> _WORK REQUIRED_:
Print the items word for word, from the start through the line that contains "Looking at the", and leave the pictures out.

------------------------------------------------------------------------

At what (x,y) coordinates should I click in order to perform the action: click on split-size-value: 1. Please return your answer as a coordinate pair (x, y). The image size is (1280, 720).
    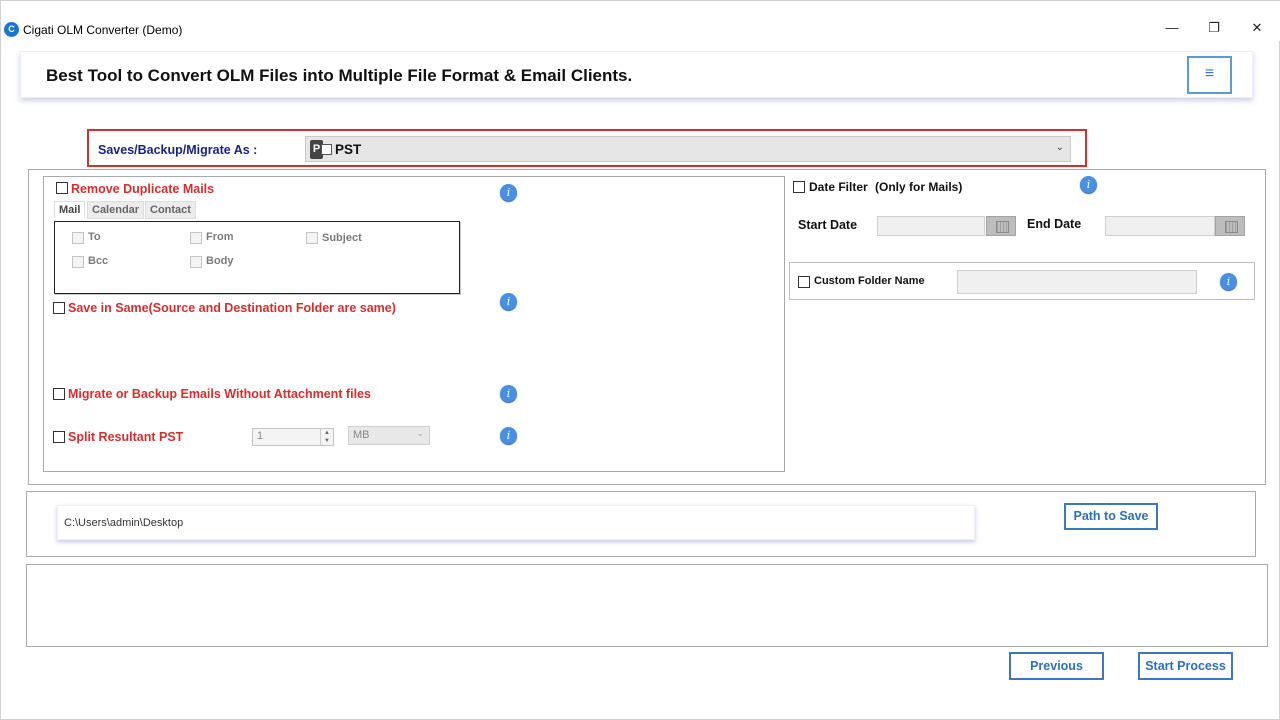
    Looking at the image, I should click on (260, 436).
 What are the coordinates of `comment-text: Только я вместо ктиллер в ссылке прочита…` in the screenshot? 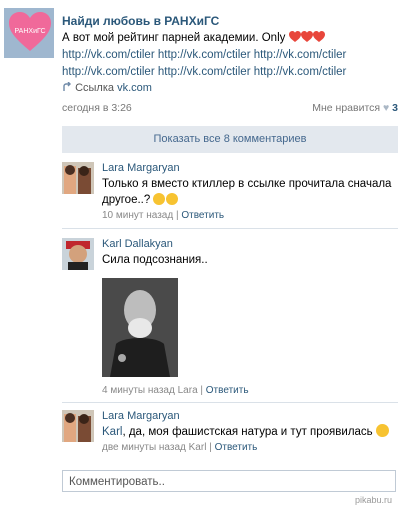 It's located at (250, 192).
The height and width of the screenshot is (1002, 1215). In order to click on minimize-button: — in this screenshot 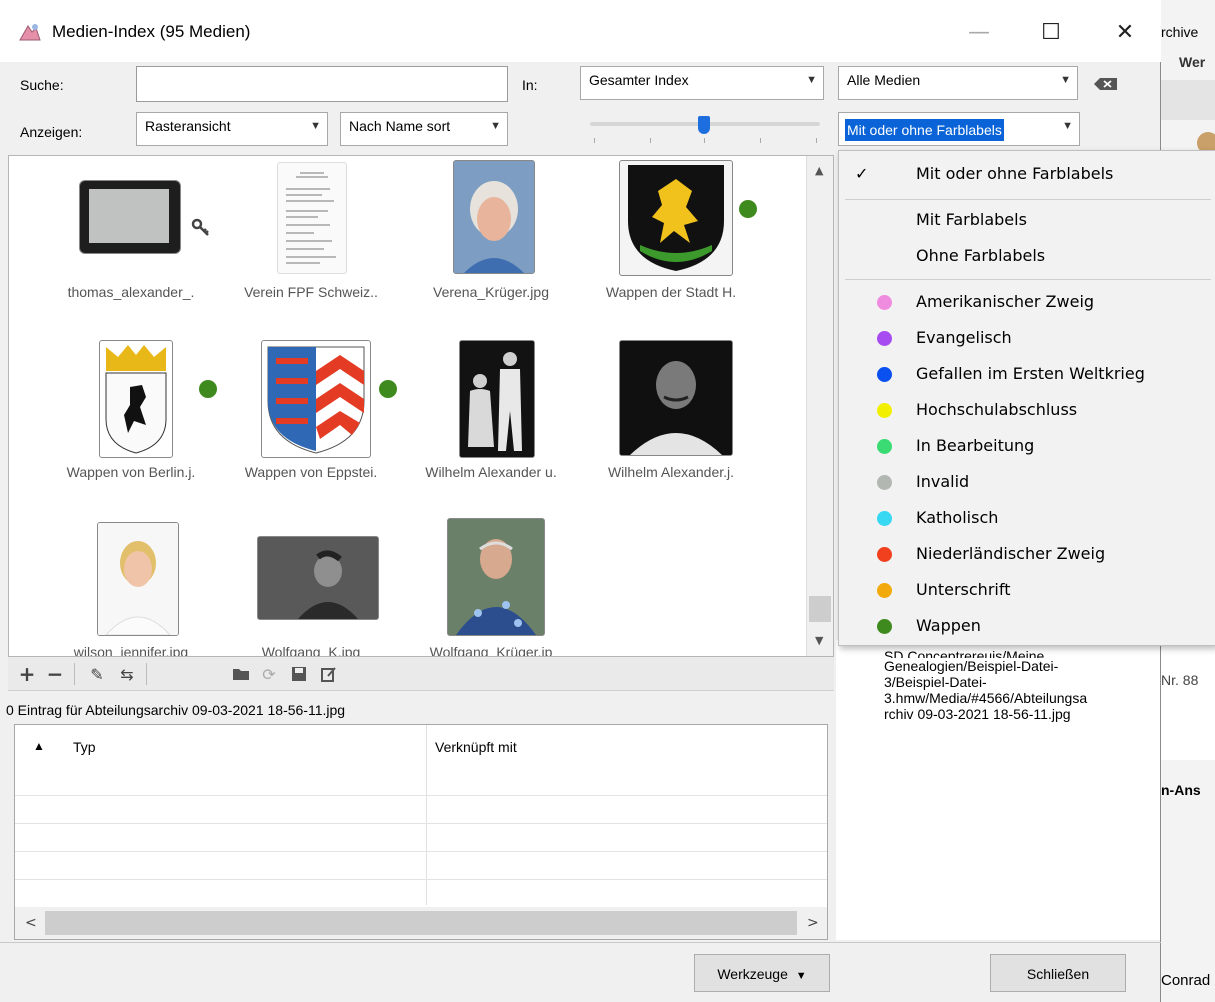, I will do `click(979, 32)`.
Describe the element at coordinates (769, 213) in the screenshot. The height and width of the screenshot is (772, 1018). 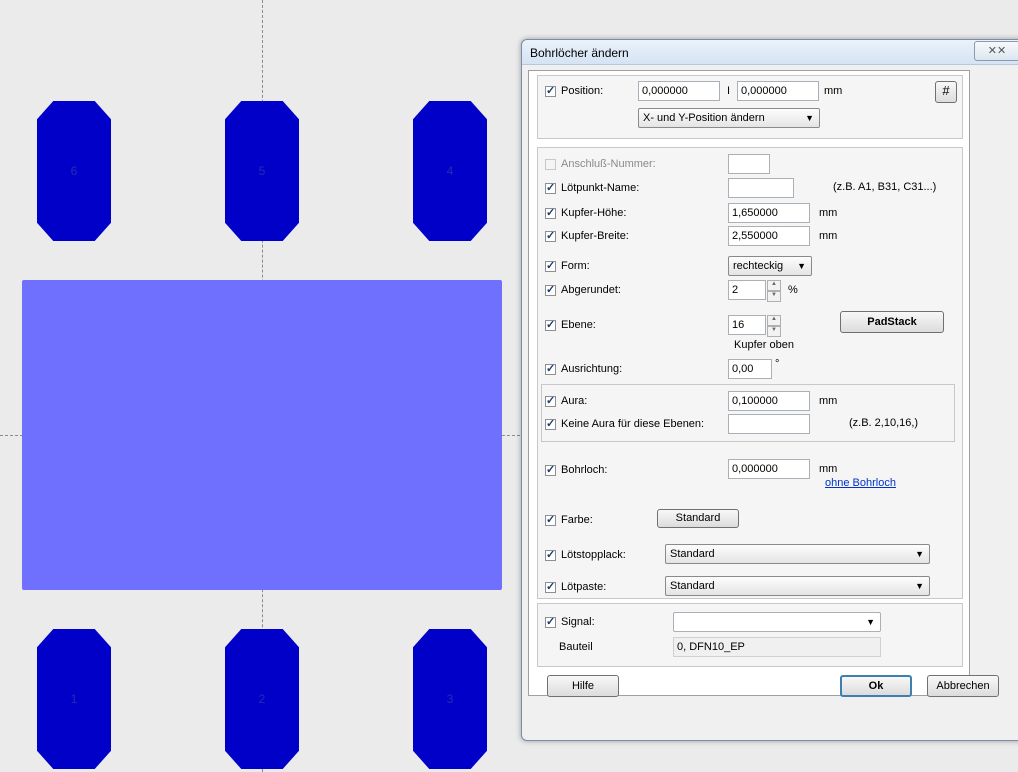
I see `kupfer-hoehe-input: 1,650000` at that location.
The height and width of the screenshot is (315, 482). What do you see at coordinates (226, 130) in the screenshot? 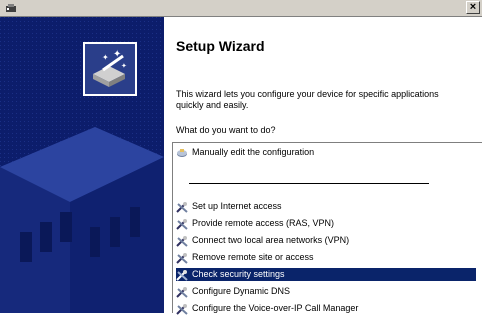
I see `wizard-question: What do you want to do?` at bounding box center [226, 130].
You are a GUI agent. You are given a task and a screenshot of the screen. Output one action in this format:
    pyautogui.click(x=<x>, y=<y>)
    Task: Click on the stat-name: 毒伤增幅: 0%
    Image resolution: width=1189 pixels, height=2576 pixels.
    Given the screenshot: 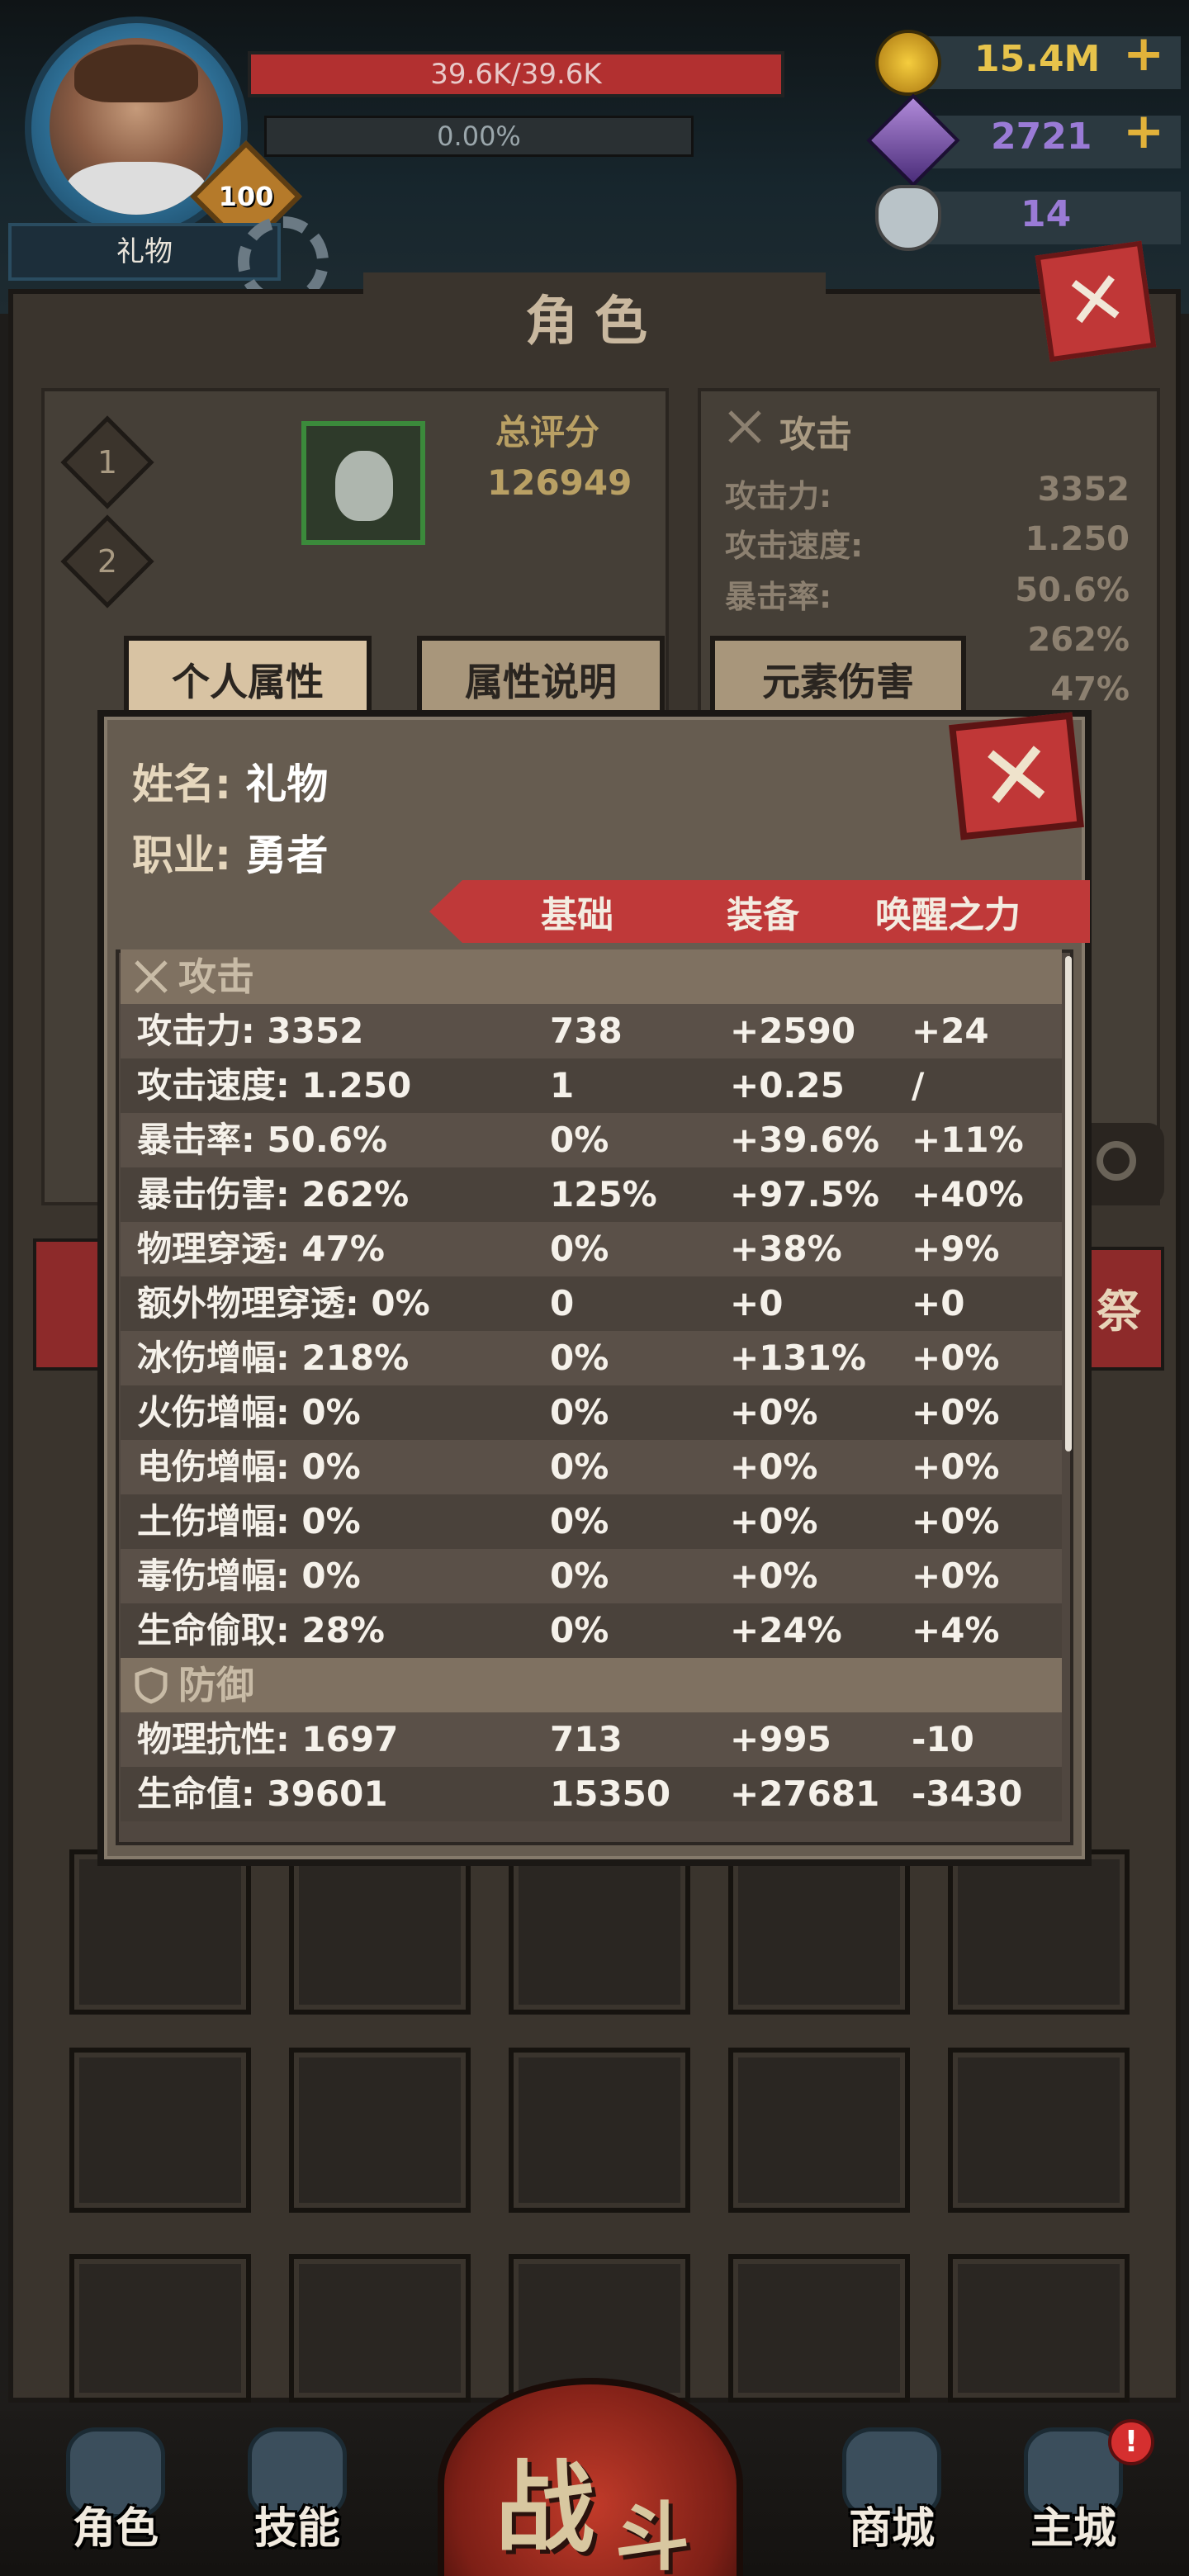 What is the action you would take?
    pyautogui.click(x=249, y=1576)
    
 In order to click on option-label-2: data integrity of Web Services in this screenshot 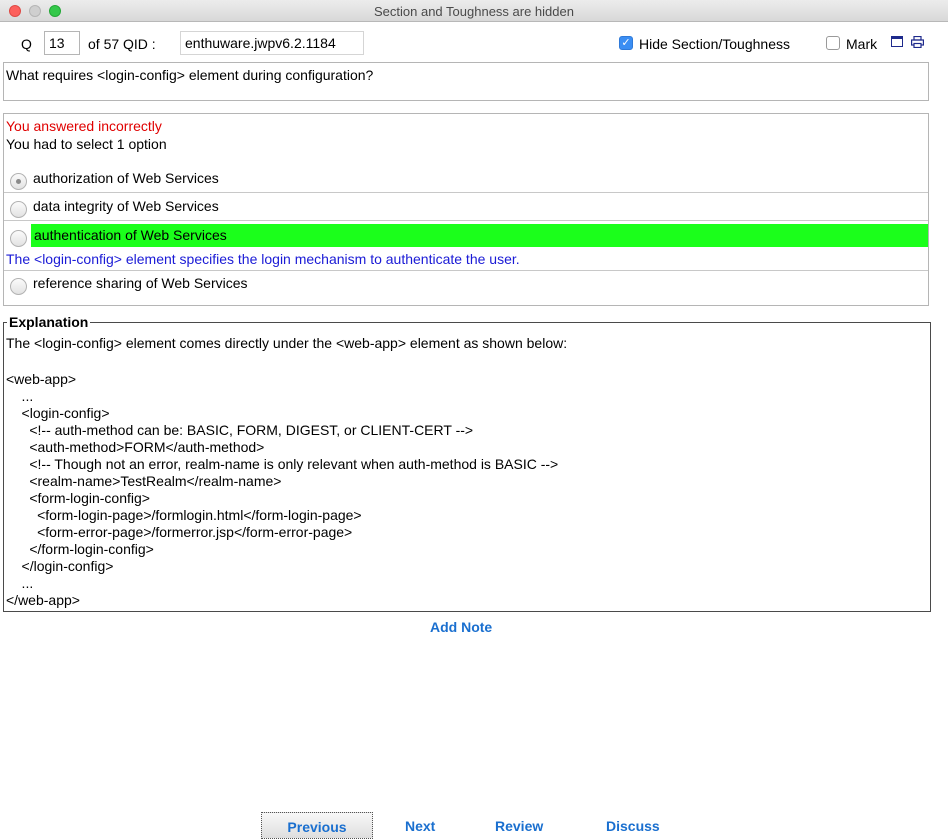, I will do `click(126, 206)`.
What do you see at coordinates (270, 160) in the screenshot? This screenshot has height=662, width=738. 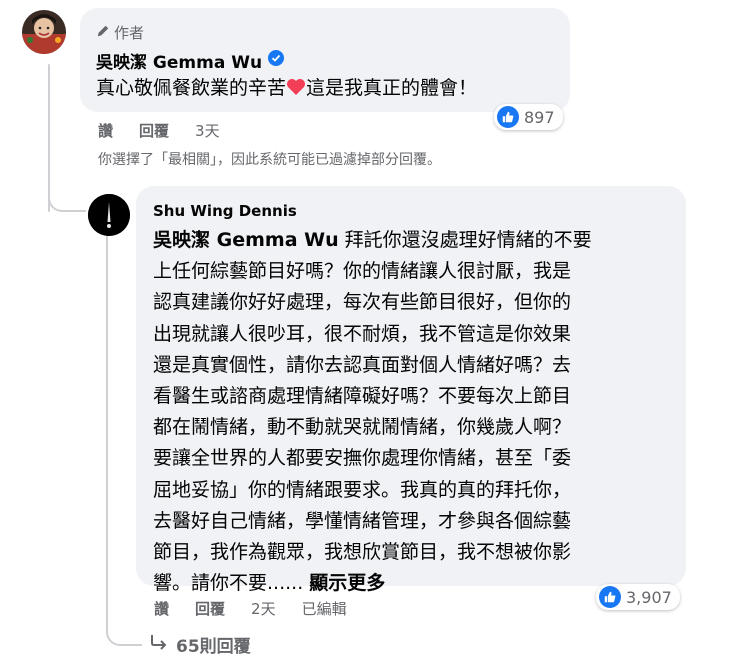 I see `filter-note: 你選擇了「最相關」，因此系統可能已過濾掉部分回覆。` at bounding box center [270, 160].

------------------------------------------------------------------------

> _ANSWER TO THIS EXERCISE_:
At what (x,y) coordinates should I click in order to perform the action: click on split-size-value: 1. Please return your answer as a coordinate pair (x, y). The image size is (1280, 720).
    Looking at the image, I should click on (260, 436).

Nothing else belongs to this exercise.